Sin embargo, ya en el planteo de Marx aparecen dos problemas. En primer lugar, que en la misma sociedad europea hay sectores que, desde su punto de vista, son más atrasados: los campesinos, con una actividad básicamente agrícola no ligada a la industria y no estructurada en relaciones de producción capitalista. Y, en segundo lugar, la existencia, afuera de las sociedades occidentales, de sociedades que su modelo considera inferiores y que deben ser evolucionadas por la atracción de Occidente. Así, cuando Marx habla de la situación colonial, refiriéndose específicamente a la India -él residía y producía ciencia en Londres y la India era una colonia británica‑, dice que el proceso colonial es bueno para la India. Todos en aquella época veían al colonialismo como algo bueno, porque lleva al progreso.

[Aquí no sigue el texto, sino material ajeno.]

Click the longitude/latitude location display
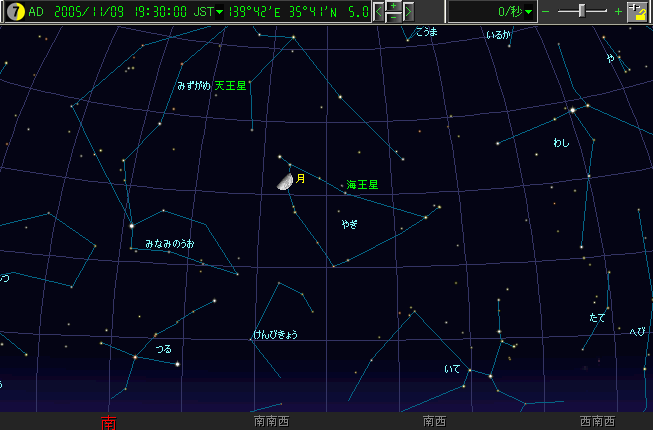653x430 pixels. [x=290, y=12]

En ese momento, también comienza a emerger la antropología sociocultural, que se empieza a interesar por las sociedades que, desde su punto de vista, están afuera de Occidente. Este ubicar afuera de Occidente a ciertas sociedades formó parte del discurso clásico de las ciencias sociales, que coincidía con el discurso socialmente dominante desde aquella época: existe un conjunto de sociedades no occidentales que están afuera de y se definen por contraste con Occidente. Tomemos un ejemplo clásico en antropología: los iroqueses que vivían en el nordeste de los EEUU, cerca de New York, y cuyo sistema sociocultural fue una de las principales bases empíricas utilizadas por Morgan (1877) para formular uno de los primeros modelos socioantropológicos científicos y modernos. Los iroqueses fueron analizados por Morgan como un grupo representativo del estadio bárbaro de la evolución: es decir, no sólo estaban afuera de Occidente, sino también antes y atrás. Sin embargo, ya en ese momento, los iroqueses estaban completamente adentro de la civilización occidental, y de una sociedad que estaba preparándose para intentar tomar el control de la sociedad compleja mundial contemporánea. Es decir, ya en sus orígenes, tenemos que la antropología sociocultural despliega un discurso que pone afuera lo que ya no estaba afuera; y lo hace por motivos aparentemente científicos, o sea, por la necesidad de recortar su objeto de estudio y diferenciarlo del de las otras ciencias sociales. Es decir, por la necesidad de establecer una comunidad académica, una tradición disciplinaria y un espacio de poder.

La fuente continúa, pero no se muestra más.